Written instruction:
Recast the rows below as a Markdown table with the columns Number and Line, giving each nonblank line its own table row, numbered in order and skipping blank lines.

####################

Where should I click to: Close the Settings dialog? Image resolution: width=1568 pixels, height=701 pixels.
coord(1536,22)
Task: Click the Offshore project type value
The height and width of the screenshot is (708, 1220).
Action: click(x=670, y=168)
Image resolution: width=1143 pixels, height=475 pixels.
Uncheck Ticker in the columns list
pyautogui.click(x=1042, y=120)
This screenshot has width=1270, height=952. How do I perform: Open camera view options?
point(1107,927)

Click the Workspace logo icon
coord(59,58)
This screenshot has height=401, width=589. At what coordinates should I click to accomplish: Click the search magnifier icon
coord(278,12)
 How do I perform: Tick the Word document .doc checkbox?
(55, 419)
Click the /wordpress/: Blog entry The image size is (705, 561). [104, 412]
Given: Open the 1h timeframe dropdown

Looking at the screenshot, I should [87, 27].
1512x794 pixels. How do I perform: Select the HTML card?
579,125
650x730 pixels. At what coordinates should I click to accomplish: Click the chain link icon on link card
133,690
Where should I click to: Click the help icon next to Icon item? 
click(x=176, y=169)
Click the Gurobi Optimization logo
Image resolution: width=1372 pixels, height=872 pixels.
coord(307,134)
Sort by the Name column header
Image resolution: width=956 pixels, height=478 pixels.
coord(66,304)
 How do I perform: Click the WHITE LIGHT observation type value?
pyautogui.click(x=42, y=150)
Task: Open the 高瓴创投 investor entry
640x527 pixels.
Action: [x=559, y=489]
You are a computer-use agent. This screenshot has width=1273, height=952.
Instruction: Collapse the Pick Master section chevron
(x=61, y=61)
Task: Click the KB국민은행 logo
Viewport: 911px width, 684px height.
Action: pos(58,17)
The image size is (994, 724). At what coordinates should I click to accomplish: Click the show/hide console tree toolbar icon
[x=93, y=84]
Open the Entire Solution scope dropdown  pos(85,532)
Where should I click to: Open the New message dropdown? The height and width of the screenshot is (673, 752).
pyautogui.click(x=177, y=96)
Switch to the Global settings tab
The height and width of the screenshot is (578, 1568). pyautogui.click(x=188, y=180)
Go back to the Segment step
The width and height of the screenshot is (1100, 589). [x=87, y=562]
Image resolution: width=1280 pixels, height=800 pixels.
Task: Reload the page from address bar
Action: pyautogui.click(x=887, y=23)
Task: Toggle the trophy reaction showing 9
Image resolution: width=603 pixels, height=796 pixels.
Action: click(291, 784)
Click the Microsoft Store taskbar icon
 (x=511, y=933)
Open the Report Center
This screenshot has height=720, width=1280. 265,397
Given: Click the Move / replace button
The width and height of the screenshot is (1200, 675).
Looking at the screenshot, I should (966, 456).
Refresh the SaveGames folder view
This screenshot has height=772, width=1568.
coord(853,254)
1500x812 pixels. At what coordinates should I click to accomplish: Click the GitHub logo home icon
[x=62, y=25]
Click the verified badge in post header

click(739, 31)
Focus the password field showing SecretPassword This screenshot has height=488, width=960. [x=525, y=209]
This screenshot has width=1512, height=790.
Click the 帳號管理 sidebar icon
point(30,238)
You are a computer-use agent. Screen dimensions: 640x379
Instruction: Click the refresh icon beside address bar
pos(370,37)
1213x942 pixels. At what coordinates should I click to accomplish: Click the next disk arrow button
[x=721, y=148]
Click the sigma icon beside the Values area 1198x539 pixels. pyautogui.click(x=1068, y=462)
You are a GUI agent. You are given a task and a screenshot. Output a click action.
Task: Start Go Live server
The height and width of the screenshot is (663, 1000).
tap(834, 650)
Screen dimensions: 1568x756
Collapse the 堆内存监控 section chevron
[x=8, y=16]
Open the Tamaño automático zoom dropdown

####################

Exercise solution:
| Number | Line |
|---|---|
| 1 | Where should I click to: Close the Settings dialog? Image resolution: width=1568 pixels, height=701 pixels. |
| 2 | coord(1536,22) |
| 3 | Task: Click the Offshore project type value |
| 4 | The height and width of the screenshot is (708, 1220). |
| 5 | Action: click(x=670, y=168) |
| 6 | Image resolution: width=1143 pixels, height=475 pixels. |
| 7 | Uncheck Ticker in the columns list |
| 8 | pyautogui.click(x=1042, y=120) |
| 9 | This screenshot has width=1270, height=952. How do I perform: Open camera view options? |
| 10 | point(1107,927) |
| 11 | Click the Workspace logo icon |
| 12 | coord(59,58) |
| 13 | This screenshot has height=401, width=589. At what coordinates should I click to accomplish: Click the search magnifier icon |
| 14 | coord(278,12) |
| 15 |  How do I perform: Tick the Word document .doc checkbox? |
| 16 | (55, 419) |
| 17 | Click the /wordpress/: Blog entry The image size is (705, 561). [104, 412] |
| 18 | Given: Open the 1h timeframe dropdown |
| 19 | Looking at the screenshot, I should [87, 27]. |
| 20 | 1512x794 pixels. How do I perform: Select the HTML card? |
| 21 | 579,125 |
| 22 | 650x730 pixels. At what coordinates should I click to accomplish: Click the chain link icon on link card |
| 23 | 133,690 |
| 24 | Where should I click to: Click the help icon next to Icon item?  |
| 25 | click(x=176, y=169) |
| 26 | Click the Gurobi Optimization logo |
| 27 | Image resolution: width=1372 pixels, height=872 pixels. |
| 28 | coord(307,134) |
| 29 | Sort by the Name column header |
| 30 | Image resolution: width=956 pixels, height=478 pixels. |
| 31 | coord(66,304) |
| 32 |  How do I perform: Click the WHITE LIGHT observation type value? |
| 33 | pyautogui.click(x=42, y=150) |
| 34 | Task: Open the 高瓴创投 investor entry |
| 35 | 640x527 pixels. |
| 36 | Action: [x=559, y=489] |
| 37 | You are a computer-use agent. This screenshot has width=1273, height=952. |
| 38 | Instruction: Collapse the Pick Master section chevron |
| 39 | (x=61, y=61) |
| 40 | Task: Click the KB국민은행 logo |
| 41 | Viewport: 911px width, 684px height. |
| 42 | Action: pos(58,17) |
| 43 | The image size is (994, 724). At what coordinates should I click to accomplish: Click the show/hide console tree toolbar icon |
| 44 | [x=93, y=84] |
| 45 | Open the Entire Solution scope dropdown  pos(85,532) |
| 46 | Where should I click to: Open the New message dropdown? The height and width of the screenshot is (673, 752). |
| 47 | pyautogui.click(x=177, y=96) |
| 48 | Switch to the Global settings tab |
| 49 | The height and width of the screenshot is (578, 1568). pyautogui.click(x=188, y=180) |
| 50 | Go back to the Segment step |
| 51 | The width and height of the screenshot is (1100, 589). [x=87, y=562] |
| 52 | Image resolution: width=1280 pixels, height=800 pixels. |
| 53 | Task: Reload the page from address bar |
| 54 | Action: pyautogui.click(x=887, y=23) |
| 55 | Task: Toggle the trophy reaction showing 9 |
| 56 | Image resolution: width=603 pixels, height=796 pixels. |
| 57 | Action: click(291, 784) |
| 58 | Click the Microsoft Store taskbar icon |
| 59 |  (x=511, y=933) |
| 60 | Open the Report Center |
| 61 | This screenshot has height=720, width=1280. 265,397 |
| 62 | Given: Click the Move / replace button |
| 63 | The width and height of the screenshot is (1200, 675). |
| 64 | Looking at the screenshot, I should (966, 456). |
| 65 | Refresh the SaveGames folder view |
| 66 | This screenshot has height=772, width=1568. |
| 67 | coord(853,254) |
| 68 | 1500x812 pixels. At what coordinates should I click to accomplish: Click the GitHub logo home icon |
| 69 | [x=62, y=25] |
| 70 | Click the verified badge in post header |
| 71 | click(739, 31) |
| 72 | Focus the password field showing SecretPassword This screenshot has height=488, width=960. [x=525, y=209] |
| 73 | This screenshot has width=1512, height=790. |
| 74 | Click the 帳號管理 sidebar icon |
| 75 | point(30,238) |
| 76 | You are a computer-use agent. Screen dimensions: 640x379 |
| 77 | Instruction: Click the refresh icon beside address bar |
| 78 | pos(370,37) |
| 79 | 1213x942 pixels. At what coordinates should I click to accomplish: Click the next disk arrow button |
| 80 | [x=721, y=148] |
| 81 | Click the sigma icon beside the Values area 1198x539 pixels. pyautogui.click(x=1068, y=462) |
| 82 | You are a GUI agent. You are given a task and a screenshot. Output a click action. |
| 83 | Task: Start Go Live server |
| 84 | The height and width of the screenshot is (663, 1000). |
| 85 | tap(834, 650) |
| 86 | Screen dimensions: 1568x756 |
| 87 | Collapse the 堆内存监控 section chevron |
| 88 | [x=8, y=16] |
| 89 | Open the Tamaño automático zoom dropdown |